→ SOURCE TEXT
_ _ _
Steve Jobs was booted from the company and he came back. He shut down Apple’s clone-licensing program and shifted into the mobile device market with the iPod. That device disrupted the music player market and ushered in the era of cheap content with 99 cent songs. The iPhone extended that disruption into the smartphone market. With apps leading the charge, Apple has grabbed a huge share of the smartphone market.

If Apple hangs onto this market share, it could become the world’s biggest tech company. As Eric Schmidt, chief executive of Google, recently said, computing is now shifting to the phone. We will become a mobile first society as desktop computers and laptops are marginalized by emergence of powerful super phones. Apple has already surpassed the market capitalization of Microsoft in May and in September quarter it passed up Microsoft’s revenues for the first time in 15 years.

On a worldwide basis, Apple has just 4.1 percent of the mobile phone market, up from 2.5 percent a year ago, according to market researcher IDC. Nokia still ships about eight times more phones than Apple does.

But in smartphones, the story is different. Apple has managed to pass up Research in Motion, the maker of the BlackBerry, in terms of smartphones sold per quarter. If Apple hangs on to a larger market share of smartphones — which are poised to become the world’s biggest tech product — then it could become the giant of technology.

Android has emerged to challenge Apple. Through broad and open licensing, Google hopes to overtake Apple and marginalize it the same way that happened in PCs.

Jobs is in a mad scramble to make sure that doesn’t happen, launching its phones in new territories as fast as it can. In that respect, getting off the ground in China, where Android had a lead, was very important to Apple. The company is opening Apple stores everywhere in hopes of marketing its brand as a lifestyle experience. It is using its profits and considerable cash to advertise around the world.

Apple has already proven that it can go vertical — or make more of layers of its products than others do — and succeed. It makes its own operating systems, its own hardware, its own microprocessor chips, and sells devices in its own stores. That allows it to capture more margin and take back revenues that were once considered lost to partners such as Intel or Best Buy.
_ _ _
→ SUPPLIED RECORDS
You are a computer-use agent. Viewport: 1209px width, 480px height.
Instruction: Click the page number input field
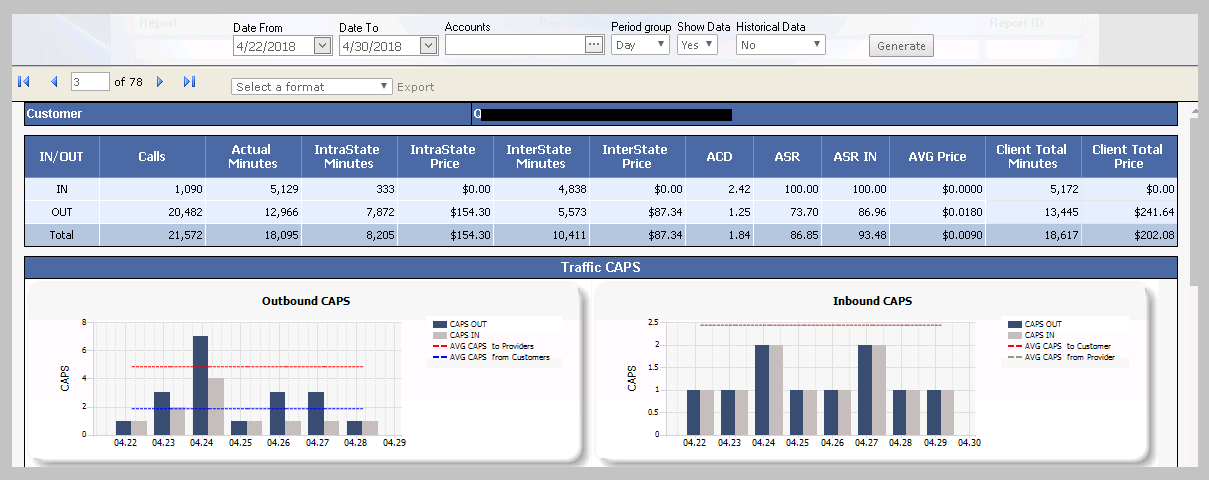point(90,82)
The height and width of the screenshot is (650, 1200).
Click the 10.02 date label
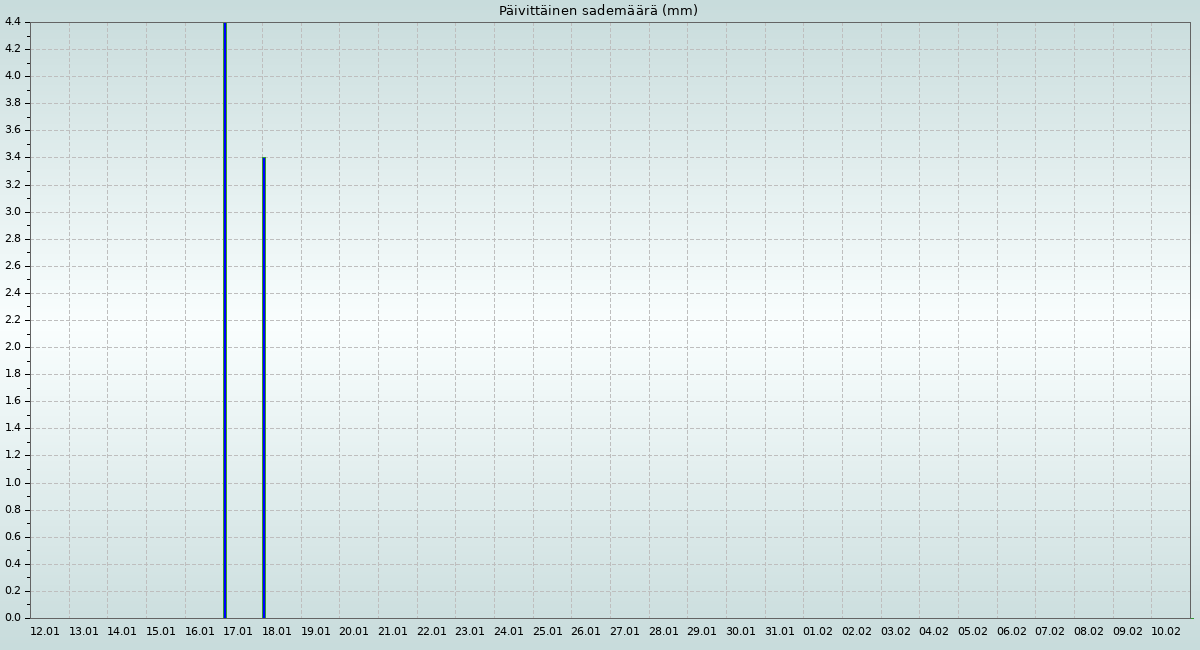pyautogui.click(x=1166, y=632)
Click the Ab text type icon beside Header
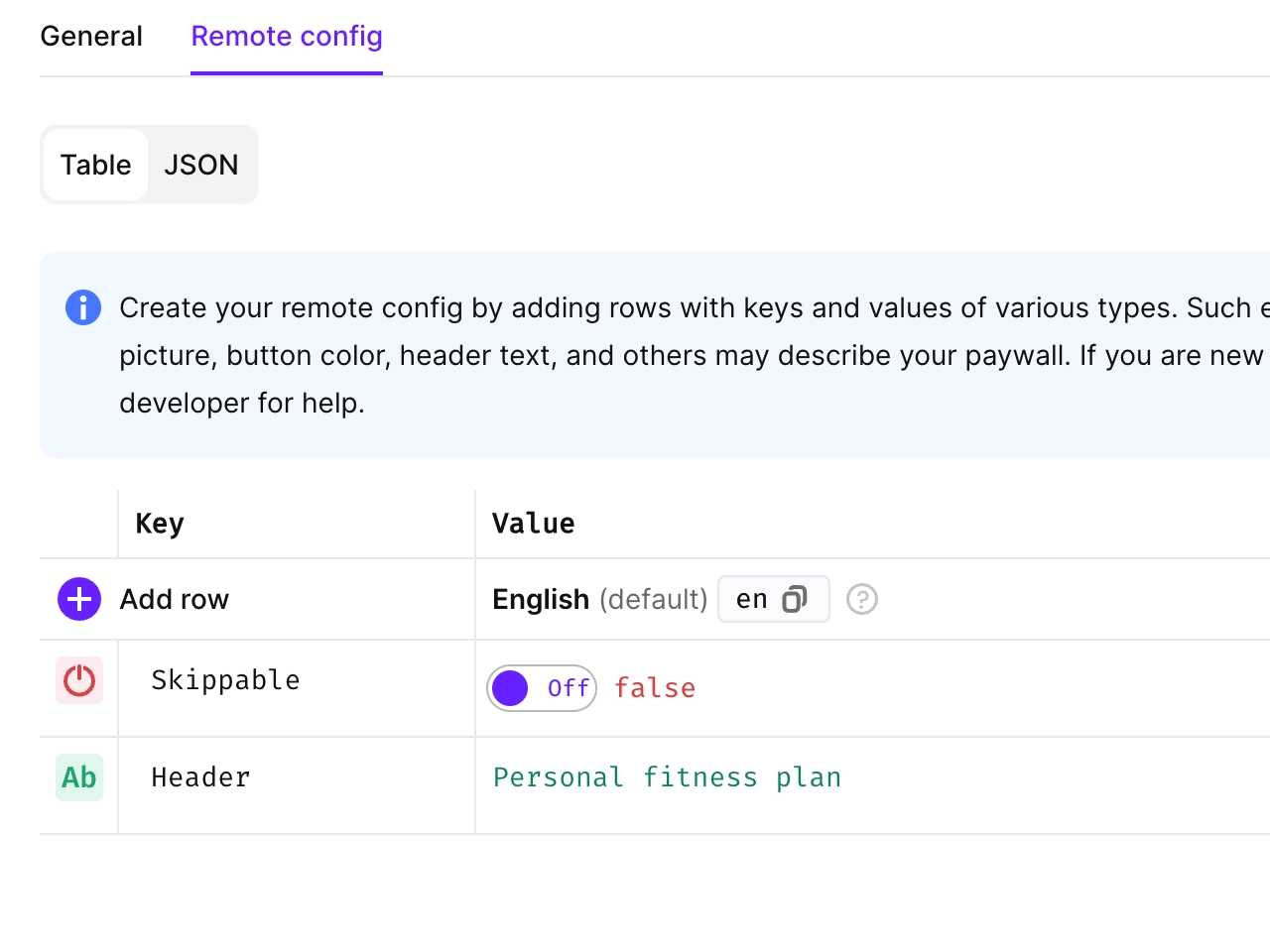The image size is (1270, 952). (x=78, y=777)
_ _ _
→ TASK SET
- a) According to the text about Apple's smartphone strategy, what share of the worldwide mobile phone market did IDC say Apple holds?
- b) Extend the text about Apple's smartphone strategy by writing what comes after its last sentence.

→ EXPECTED OUTPUTS
- a) 4.1 percent

- b)
At the same time, Apple leverages the work of companies such as microprocessor architecture licensor ARM, contract chip manufacturer Taiwan Semiconductor Manufacturing, and hardware assembler Foxconn. Those partners help give Apple the manufacturing and design scale it needs. Apple might even try to cut carriers out of the equation with a move to SIM cards in Europe.

Google hopes to isolate Apple with the openness argument. But the way to beat Apple is to match it on the experience and design of outstanding products and then to bring down the price through high-volume efficiencies. That’s how the tablet makers, phone makers, and PC makers hope to take away Apple’s momentum. At some point, Apple will have to decide whether it wants to become more open and to play in the lowest cost markets.

If it makes the right moves, it could stay ahead of Microsoft and Google and catch up with the likes of IBM and Hewlett-Packard. HP is far behind in smartphones, but it generated $30.7 billion in its most recent quarter ended July 31. Apple posted revenue of $20.3 billion in the quarter ended Sept. 30, while Microsoft reported revenue of $16 billion and IBM reported revenue of $24.3 billion. Apple isn’t all that far away from being on top.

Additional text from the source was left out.